2844 - The Impact of Adverse Factors in Post-Operative HPV-Associated Oropharyngeal Cancers: An Analysis Using NCDB
Presenter(s)
A. Singh1,2, H. Rahman3, W. J. Talcott1, D. Frank4, B. A. Miles4, G. Har-El1, and B. Parashar1; 1Department of Radiation Medicine, Northwell Health, New Hyde Park, NY, 2Department of Chemistry and Biochemistry, University of California–Los Angeles, Los Angeles, CA, 3Office of Academic Affairs, Northwell Health, New York, NY, 4Department of Otolaryngology, Northwell Health, New York, NY
Purpose/Objective(s): Human Papilloma Virus (HPV) has been shown to be independently associated with improved oropharynx cancer (OPC) outcomes. This study aimed to assess if the presence of adverse factors modulated survival in a post-operative setting using the National Cancer Database (NCDB). We hypothesized that presence of adverse factors would not significantly dampen the apparent favorability of HPV-associated disease.

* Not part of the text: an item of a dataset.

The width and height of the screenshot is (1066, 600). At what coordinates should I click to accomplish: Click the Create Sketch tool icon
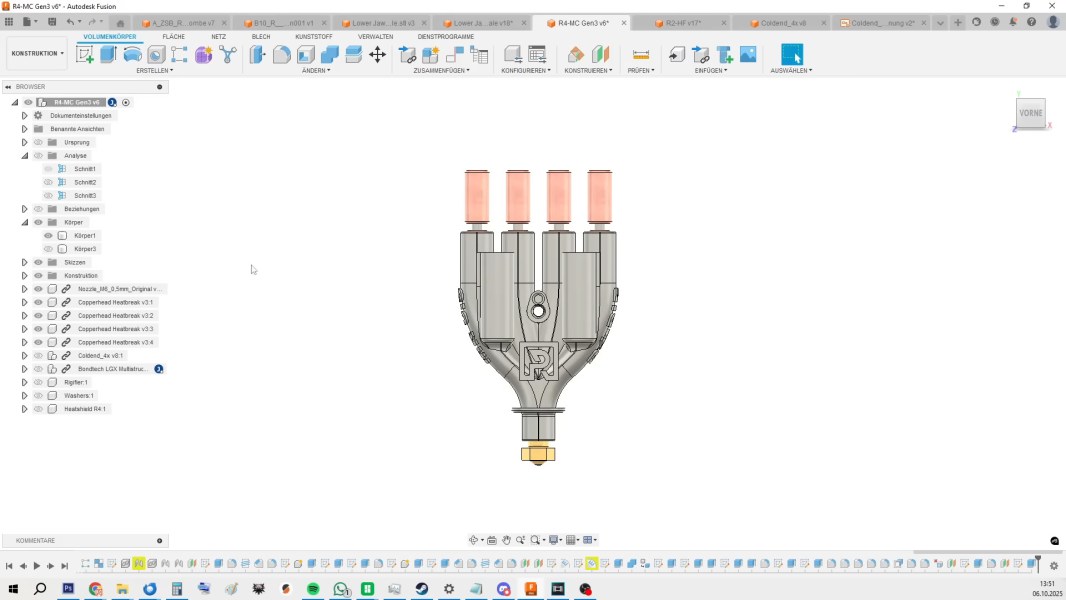tap(85, 55)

Materials/Methods: Oropharynx squamous cell carcinoma (ICD-O-3 8070/3) data from 2010-2017 was obtained. Cases with unknown HPV status, neoadjuvant therapy, no surgery, palliative endpoints, pediatric age, AJCC 8th ed staging, and metastasis (M1) were excluded. Stages I and II were grouped into “early stage” and stages III and IV were grouped into “advanced stage” as per the AJCC 7th ed. An “Adverse factor” included the presence of lymphovascular invasion or positive margin. Treatment groups were radiation only (RT), chemoradiation only (CRT), or no radiation nor chemo (No RT/CT). Data were stratified by HPV status and comparisons made across the presence/absence of adverse factors and treatment types. Kaplan-Meier estimates and Cox’s proportional hazard model for adjusted estimates are presented for survival data. Significance was set at p<.05.

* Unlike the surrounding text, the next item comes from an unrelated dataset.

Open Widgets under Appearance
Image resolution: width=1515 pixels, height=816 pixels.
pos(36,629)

Results: A total of 477 eligible patients had at least one adverse factor; among them, 279 were HPV-positive and 198 HPV-negative. Median survival (MS) of patients with adverse factors was 84.2 months (m) versus 146.6 m for those without adverse factors (p<0.0001). MS of HPV-negative patients with adverse factor was 39.3 m versus 145.6 m for similar HPV-positive cases (p<0.0001). In HPV-negative early-stage cases with adverse factors, five-year overall survival (5YS) was 29.9% with no RT versus 64.3% with RT (p=0.137). In HPV-positive, early-stage cases with adverse factors, 5YS was 60.3% with no RT, versus 69.3% with RT (p=0.282). In HPV-negative advanced cases with adverse factors, 5YS was 39.7% with CRT, versus 18.7% without CRT (p=<0.0001). In similar HPV-positive cases, 5YS was 74.6% with CRT versus 59.1% without CRT (p<0.001). A hazard of death ratio of 2.27 was observed for the presence of adverse factors versus none, when adjusted for HPV status, stage, treatment type, and age (95% CI:1.83-2.82, p<0.0001).
Conclusion: HPV-positivity improved survival overall compared to HPV-negative patients; however, the presence of adverse factors dampened survival in OPC patients regardless of HPV status. The hazard of death increases 2.27 times for patients with adverse factors when adjusted for HPV status, stage, treatment, and age. Adding CRT improved advanced-stage OS in both HPV-negative and HPV-positive patients. Limitations include retrospective bias and that NCDB is registry-based. Adverse factors should be independently investigated. Prospective evaluation is needed to assess treatment escalation/de-escalation in HPV-positive OPC in the presence of adverse factors.